- Bitcoin falls nearly 9% since Thursday, part of wider decline in risky assets.
- SpaceX’s reported sale of bitcoin adds to market worries.
- Around $1 billion pulled out of crypto market in 24 hours, almost half from bitcoin.
- Bitcoin trading at $26,327, down 16% from this year’s peak.
Bitcoin’s price has fallen by nearly 9% since early Thursday, contributing to a wider decline in risky investments. This drop comes alongside news that Elon Musk’s company SpaceX sold off its bitcoin holdings.

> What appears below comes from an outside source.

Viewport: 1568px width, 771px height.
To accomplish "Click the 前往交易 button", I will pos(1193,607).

Around $1 billion has been taken out of the cryptocurrency market in the last 24 hours, with almost half of this being from bitcoin, according to CoinGlass, a cryptocurrency trading platform.

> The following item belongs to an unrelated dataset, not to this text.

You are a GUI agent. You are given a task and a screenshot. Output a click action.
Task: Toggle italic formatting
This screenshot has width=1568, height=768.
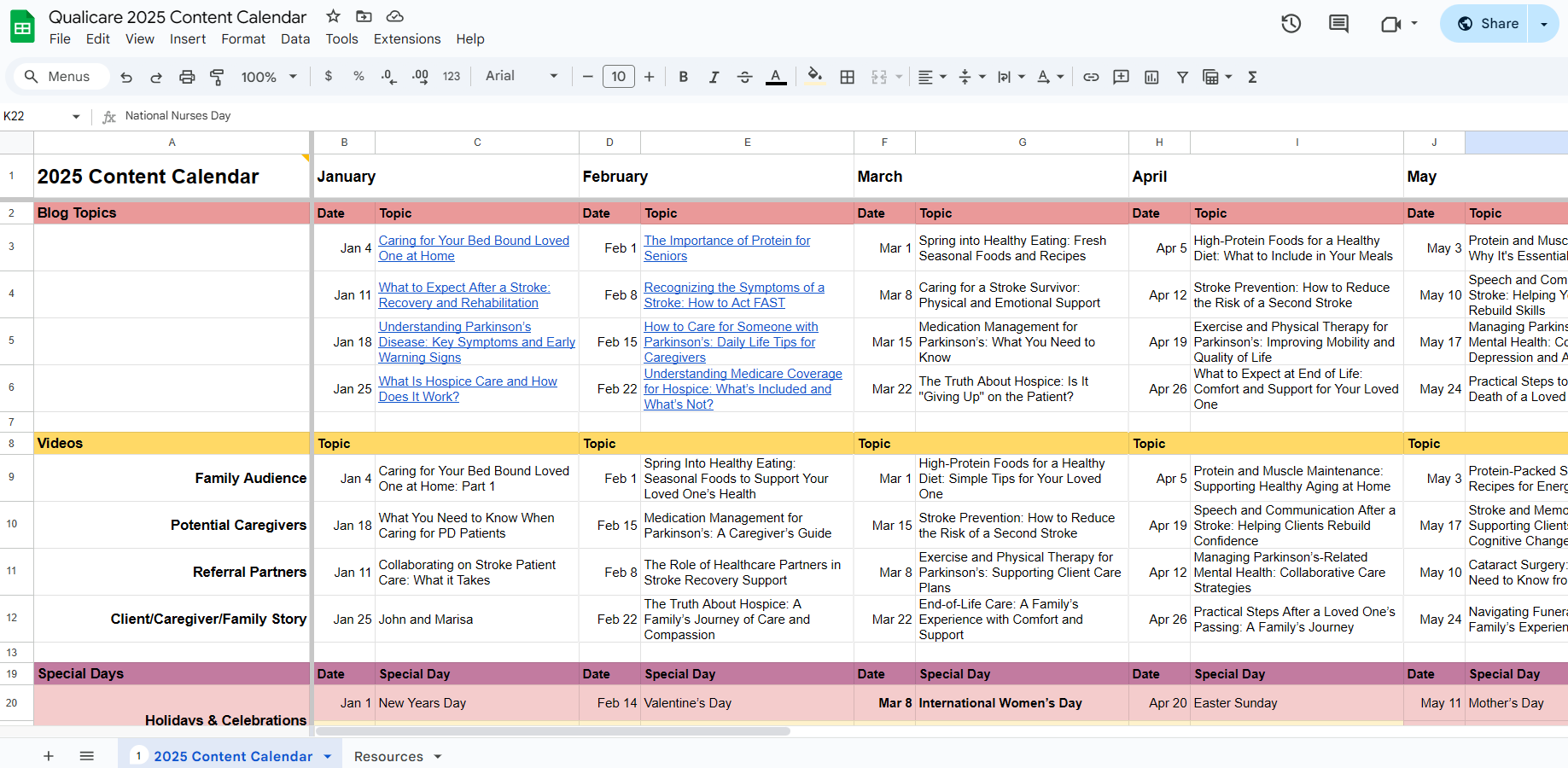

As of Friday morning, bitcoin is trading at $26,327, which is 16% lower than its peak earlier this year in July.
The sell-off on Thursday affected not only the stock market but also safer investments like government bonds. This happened after officials at the US Federal Reserve expressed concern about high inflation, hinting at a potential interest rate increase.
The Wall Street Journal reported on Thursday that SpaceX adjusted the value of its bitcoin holdings by $373 million last year and in 2021. The company also sold its bitcoin.
This news caused a worried reaction in the cryptocurrency market, according to Hani Abuagla, a senior market analyst at online broker XTB.
SpaceX has not yet responded to CNN’s request for comment.
Elon Musk had been a strong supporter of bitcoin, initially announcing in early 2021 that his company Tesla would accept it as payment. However, Tesla later changed its plans. The company also sold a significant part of its bitcoin holdings last year.
The cryptocurrency market has faced increased scrutiny from US regulators recently. In June, the Securities and Exchange Commission (SEC) filed a lawsuit against Coinbase, the world’s largest cryptocurrency exchange, claiming it was operating as an unregistered broker. Coinbase denied the allegations.
This week, Coinbase received regulatory approval to offer US investors access to cryptocurrency derivatives, which make up about 75% of global cryptocurrency trades.